• Directive
Print the lines of the material beginning with the line that contains "Given: Tap the 'Appunto me lo dica' message" and ending with the line that contains "will pyautogui.click(x=168, y=775).", both included, copied with no changes.
::::
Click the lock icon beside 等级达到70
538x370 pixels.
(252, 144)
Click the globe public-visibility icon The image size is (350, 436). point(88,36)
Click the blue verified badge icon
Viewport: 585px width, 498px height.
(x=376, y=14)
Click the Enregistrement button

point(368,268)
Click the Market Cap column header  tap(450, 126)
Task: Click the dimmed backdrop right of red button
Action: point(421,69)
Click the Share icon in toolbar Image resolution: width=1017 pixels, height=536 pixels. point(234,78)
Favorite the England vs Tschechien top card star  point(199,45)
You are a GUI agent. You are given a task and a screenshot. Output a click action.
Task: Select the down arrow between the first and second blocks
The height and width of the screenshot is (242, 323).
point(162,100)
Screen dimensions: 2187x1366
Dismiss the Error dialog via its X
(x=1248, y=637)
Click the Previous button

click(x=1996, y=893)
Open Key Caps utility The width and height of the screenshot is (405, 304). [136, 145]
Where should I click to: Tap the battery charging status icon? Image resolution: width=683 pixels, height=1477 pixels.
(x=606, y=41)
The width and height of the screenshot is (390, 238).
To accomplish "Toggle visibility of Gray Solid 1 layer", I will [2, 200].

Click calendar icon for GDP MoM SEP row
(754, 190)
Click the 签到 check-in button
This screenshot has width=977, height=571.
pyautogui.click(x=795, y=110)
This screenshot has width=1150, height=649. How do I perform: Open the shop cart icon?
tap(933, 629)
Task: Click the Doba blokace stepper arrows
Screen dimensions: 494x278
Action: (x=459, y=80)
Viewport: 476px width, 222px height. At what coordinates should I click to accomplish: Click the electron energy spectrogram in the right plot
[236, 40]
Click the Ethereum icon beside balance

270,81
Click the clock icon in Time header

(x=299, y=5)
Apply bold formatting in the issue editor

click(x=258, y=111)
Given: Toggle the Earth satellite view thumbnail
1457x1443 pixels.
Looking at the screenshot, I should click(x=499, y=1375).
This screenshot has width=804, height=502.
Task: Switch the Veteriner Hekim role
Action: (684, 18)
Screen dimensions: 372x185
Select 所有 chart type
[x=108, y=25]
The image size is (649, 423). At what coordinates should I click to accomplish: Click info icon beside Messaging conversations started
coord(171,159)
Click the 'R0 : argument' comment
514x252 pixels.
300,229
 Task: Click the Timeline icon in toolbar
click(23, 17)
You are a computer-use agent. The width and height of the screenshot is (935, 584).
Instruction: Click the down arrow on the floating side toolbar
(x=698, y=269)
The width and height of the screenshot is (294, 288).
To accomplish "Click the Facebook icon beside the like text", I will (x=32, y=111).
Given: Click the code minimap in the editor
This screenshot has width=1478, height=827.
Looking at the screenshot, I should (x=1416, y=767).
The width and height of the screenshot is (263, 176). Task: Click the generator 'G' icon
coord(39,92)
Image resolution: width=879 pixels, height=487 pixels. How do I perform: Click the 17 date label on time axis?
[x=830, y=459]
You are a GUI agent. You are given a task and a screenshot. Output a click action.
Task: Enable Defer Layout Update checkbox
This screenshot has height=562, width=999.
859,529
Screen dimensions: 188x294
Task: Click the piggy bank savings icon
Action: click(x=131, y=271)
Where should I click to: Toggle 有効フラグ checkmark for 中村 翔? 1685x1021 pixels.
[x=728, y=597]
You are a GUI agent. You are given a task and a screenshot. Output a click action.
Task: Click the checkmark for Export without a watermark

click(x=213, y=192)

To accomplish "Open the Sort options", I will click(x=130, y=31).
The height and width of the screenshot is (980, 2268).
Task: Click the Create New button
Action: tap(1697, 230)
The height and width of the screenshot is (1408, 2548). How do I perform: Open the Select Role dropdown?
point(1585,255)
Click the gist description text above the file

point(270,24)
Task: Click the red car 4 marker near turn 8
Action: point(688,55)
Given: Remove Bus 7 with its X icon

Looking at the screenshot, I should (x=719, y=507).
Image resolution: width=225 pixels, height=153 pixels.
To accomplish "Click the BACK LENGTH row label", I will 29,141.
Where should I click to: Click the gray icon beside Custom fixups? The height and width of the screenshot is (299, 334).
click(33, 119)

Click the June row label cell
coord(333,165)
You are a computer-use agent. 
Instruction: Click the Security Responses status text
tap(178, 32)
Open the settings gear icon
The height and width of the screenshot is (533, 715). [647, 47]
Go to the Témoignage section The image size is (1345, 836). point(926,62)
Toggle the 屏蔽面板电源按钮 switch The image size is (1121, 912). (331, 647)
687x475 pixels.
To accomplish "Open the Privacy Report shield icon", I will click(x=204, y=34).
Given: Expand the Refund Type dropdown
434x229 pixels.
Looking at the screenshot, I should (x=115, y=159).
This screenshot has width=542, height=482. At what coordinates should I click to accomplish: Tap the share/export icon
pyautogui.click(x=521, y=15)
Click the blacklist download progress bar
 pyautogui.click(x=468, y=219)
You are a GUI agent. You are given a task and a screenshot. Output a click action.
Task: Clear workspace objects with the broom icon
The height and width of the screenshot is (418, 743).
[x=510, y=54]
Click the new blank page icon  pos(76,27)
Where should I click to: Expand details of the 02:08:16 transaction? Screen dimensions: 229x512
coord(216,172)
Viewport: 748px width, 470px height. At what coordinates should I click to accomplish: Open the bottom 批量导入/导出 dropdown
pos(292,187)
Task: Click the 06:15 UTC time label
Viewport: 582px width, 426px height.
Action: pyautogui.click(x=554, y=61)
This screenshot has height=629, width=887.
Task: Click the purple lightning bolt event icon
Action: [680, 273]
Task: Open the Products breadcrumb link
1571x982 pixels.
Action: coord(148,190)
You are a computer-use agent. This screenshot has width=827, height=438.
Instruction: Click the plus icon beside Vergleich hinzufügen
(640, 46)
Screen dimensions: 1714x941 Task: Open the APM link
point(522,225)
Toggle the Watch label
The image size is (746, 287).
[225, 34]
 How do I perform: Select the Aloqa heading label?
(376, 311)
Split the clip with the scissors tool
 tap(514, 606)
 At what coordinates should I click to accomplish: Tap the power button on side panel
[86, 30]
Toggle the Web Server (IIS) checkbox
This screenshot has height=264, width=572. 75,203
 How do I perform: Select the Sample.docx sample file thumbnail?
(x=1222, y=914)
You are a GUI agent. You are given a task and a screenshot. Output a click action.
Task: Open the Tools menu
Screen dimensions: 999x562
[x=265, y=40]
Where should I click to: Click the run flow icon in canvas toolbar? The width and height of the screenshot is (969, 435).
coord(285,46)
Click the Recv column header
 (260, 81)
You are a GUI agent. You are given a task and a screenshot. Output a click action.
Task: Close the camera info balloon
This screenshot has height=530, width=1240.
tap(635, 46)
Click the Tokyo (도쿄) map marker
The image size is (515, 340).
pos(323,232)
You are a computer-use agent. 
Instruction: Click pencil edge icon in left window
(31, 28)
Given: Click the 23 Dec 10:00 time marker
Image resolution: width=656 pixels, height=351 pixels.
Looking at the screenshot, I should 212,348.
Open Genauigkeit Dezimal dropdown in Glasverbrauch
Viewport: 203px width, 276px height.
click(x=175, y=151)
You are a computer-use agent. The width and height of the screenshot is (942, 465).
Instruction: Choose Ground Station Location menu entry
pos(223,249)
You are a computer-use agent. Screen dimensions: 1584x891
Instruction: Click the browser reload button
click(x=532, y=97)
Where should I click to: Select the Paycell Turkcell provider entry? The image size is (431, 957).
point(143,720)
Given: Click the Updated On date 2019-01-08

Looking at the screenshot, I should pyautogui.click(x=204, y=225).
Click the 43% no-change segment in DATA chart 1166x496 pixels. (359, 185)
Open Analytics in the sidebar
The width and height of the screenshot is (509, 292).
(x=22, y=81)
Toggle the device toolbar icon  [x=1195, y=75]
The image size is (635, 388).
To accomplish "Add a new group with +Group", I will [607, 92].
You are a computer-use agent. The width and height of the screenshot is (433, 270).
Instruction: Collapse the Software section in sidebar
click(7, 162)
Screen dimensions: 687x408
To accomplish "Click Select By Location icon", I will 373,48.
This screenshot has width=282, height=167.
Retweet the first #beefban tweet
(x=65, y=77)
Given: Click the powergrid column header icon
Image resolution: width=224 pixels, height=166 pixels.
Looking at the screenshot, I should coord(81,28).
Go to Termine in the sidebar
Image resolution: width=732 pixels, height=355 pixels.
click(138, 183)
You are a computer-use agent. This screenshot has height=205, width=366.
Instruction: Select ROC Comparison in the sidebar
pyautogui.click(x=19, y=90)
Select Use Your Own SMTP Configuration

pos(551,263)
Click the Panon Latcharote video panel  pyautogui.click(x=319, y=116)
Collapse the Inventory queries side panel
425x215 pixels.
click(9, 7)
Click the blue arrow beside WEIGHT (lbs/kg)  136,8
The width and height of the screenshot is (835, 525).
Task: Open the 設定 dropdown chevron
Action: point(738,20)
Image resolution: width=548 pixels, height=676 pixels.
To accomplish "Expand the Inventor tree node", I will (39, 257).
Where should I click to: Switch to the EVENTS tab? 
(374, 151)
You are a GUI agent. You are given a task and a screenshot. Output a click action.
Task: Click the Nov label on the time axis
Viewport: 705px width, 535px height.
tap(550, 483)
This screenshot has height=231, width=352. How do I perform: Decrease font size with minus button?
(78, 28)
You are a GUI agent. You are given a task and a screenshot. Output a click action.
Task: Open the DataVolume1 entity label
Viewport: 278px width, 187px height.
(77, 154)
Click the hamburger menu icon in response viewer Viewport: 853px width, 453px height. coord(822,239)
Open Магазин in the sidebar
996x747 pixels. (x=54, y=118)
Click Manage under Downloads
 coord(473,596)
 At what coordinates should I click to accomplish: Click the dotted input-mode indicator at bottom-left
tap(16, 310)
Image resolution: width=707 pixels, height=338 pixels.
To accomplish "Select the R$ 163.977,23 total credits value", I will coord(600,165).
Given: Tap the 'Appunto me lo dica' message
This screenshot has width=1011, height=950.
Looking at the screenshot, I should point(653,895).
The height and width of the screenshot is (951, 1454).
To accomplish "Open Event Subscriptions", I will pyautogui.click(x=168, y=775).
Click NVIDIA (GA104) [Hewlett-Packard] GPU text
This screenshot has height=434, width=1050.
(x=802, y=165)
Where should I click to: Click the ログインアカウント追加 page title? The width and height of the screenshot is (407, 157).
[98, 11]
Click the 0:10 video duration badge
::::
• Completed task
Given: Tap the 'Appunto me lo dica' message
This screenshot has width=1011, height=950.
Looking at the screenshot, I should point(653,895).
The height and width of the screenshot is (951, 1454).
To accomplish "Open Event Subscriptions", I will pyautogui.click(x=168, y=775).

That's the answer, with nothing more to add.